In the past hour, the Office of the Information Commissioner has produced an 81 page report into the application and operation of certain provisions of the Freedom of Information Act 1997. This is invaluable work from a non-political body and deserves every consideration. Given that the high level group set up last June to review the Act has not consulted the Information Commissioner, the National Union of Journalists, the community and voluntary organisations, the public or the Opposition parties, does the Taoiseach not consider it proper that there should be an adequate period of reflection before considered views are taken on the review of the Act? Given that the Government intends to ram the Act through the Seanad this week, will the Taoiseach not do the decent thing and withdraw it so there will be sufficient reflection and agreement on the way to proceed? Otherwise, he will make a shambles of it, as has happened to date.

Deputy Kenny said the Government asked the high level review group to examine this issue last June. It examined it and did so in relation to the deliberative process and collective Cabinet responsibility. Under the Freedom of Information Act, every citizen has free and complete access to every personal, official record concerning him that is held by State agencies. There is no change in that.

The Freedom of Information Act established three legal rights for each person to access information held by public bodies, to have official personal information amended where it is incomplete, incorrect or misleading, and to obtain reasons for decisions affecting him or her. None of these rights has been changed in the Bill before the Seanad.

-- Written task a --
Reproduce verbatim the stretch of the passage on the Freedom of Information Act from "The Freedom of Information Act established" through "before the Seanad.".

-- Material --
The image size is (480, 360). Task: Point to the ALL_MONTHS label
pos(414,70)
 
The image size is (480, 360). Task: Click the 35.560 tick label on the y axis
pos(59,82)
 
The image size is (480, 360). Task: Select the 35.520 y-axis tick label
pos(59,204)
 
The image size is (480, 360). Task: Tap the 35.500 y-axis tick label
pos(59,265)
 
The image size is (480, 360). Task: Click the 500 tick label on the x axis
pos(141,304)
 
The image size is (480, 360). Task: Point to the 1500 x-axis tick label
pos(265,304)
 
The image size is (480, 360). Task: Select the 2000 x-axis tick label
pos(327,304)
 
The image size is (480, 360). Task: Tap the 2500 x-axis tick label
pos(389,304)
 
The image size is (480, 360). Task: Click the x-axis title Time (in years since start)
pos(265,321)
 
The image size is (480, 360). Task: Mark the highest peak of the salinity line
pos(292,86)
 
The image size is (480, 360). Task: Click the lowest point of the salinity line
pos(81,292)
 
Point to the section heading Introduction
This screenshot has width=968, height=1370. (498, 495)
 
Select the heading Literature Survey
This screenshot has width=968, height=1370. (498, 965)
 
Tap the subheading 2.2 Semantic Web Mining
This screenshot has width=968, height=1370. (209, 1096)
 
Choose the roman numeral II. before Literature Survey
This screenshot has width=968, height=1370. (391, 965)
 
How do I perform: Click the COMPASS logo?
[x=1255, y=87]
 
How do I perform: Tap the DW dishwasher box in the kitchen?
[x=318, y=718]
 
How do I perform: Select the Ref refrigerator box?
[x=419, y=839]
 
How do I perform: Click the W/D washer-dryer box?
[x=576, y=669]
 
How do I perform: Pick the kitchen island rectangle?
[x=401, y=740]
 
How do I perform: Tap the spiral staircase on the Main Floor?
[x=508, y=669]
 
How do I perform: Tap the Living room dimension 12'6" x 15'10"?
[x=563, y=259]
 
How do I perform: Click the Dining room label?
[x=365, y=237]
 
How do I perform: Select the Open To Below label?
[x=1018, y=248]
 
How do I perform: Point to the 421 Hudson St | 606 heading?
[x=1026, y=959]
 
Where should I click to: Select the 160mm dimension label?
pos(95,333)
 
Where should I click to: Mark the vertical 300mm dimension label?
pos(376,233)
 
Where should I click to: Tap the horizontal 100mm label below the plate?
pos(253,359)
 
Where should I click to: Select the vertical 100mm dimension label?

-- Written task b --
Rewrite the stretch of the records from the line containing "How do I perform: Point" through the end of the records, replacing "dimension" with "measurement" and leaving everything else unchanged.

-- Correct output a --
The Freedom of Information Act established three legal rights for each person to access information held by public bodies, to have official personal information amended where it is incomplete, incorrect or misleading, and to obtain reasons for decisions affecting him or her. None of these rights has been changed in the Bill before the Seanad.

-- Correct output b --
How do I perform: Point to the 421 Hudson St | 606 heading?
[x=1026, y=959]
 
Where should I click to: Select the 160mm measurement label?
pos(95,333)
 
Where should I click to: Mark the vertical 300mm measurement label?
pos(376,233)
 
Where should I click to: Tap the horizontal 100mm label below the plate?
pos(253,359)
 
Where should I click to: Select the vertical 100mm measurement label?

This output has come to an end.